### AIM OF THE EXERCISE
Exactly as they appear, reproduce the lines from the one holding "511x468 pixels." through the last line of the material below.

### RECORDS
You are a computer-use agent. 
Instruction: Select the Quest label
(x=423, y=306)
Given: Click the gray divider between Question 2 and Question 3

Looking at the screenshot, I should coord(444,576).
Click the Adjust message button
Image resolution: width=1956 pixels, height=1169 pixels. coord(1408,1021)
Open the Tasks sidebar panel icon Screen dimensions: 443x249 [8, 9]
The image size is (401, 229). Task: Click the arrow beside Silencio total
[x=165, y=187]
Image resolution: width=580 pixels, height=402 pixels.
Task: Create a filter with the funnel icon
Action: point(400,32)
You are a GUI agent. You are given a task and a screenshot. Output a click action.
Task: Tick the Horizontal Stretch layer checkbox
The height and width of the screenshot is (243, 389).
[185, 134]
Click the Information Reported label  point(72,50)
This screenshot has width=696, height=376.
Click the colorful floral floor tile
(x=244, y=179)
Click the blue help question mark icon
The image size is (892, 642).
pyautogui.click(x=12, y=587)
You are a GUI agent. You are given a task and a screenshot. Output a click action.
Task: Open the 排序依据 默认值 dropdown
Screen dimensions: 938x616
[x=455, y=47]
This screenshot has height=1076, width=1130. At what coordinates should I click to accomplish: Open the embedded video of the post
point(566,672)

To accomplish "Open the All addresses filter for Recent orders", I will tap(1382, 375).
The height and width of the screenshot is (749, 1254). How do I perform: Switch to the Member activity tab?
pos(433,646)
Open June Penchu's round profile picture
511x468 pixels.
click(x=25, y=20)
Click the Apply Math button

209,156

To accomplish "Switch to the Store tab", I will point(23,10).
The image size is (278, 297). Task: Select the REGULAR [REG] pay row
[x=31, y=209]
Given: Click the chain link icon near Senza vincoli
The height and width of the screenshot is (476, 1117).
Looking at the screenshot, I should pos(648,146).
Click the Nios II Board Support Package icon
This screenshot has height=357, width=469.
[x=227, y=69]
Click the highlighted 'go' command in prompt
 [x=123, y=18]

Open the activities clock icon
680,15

### ANSWER FOR THE TASK
511x468 pixels.
click(x=25, y=20)
Click the Apply Math button

209,156

To accomplish "Switch to the Store tab", I will point(23,10).
The image size is (278, 297). Task: Select the REGULAR [REG] pay row
[x=31, y=209]
Given: Click the chain link icon near Senza vincoli
The height and width of the screenshot is (476, 1117).
Looking at the screenshot, I should pos(648,146).
Click the Nios II Board Support Package icon
This screenshot has height=357, width=469.
[x=227, y=69]
Click the highlighted 'go' command in prompt
 [x=123, y=18]

Open the activities clock icon
680,15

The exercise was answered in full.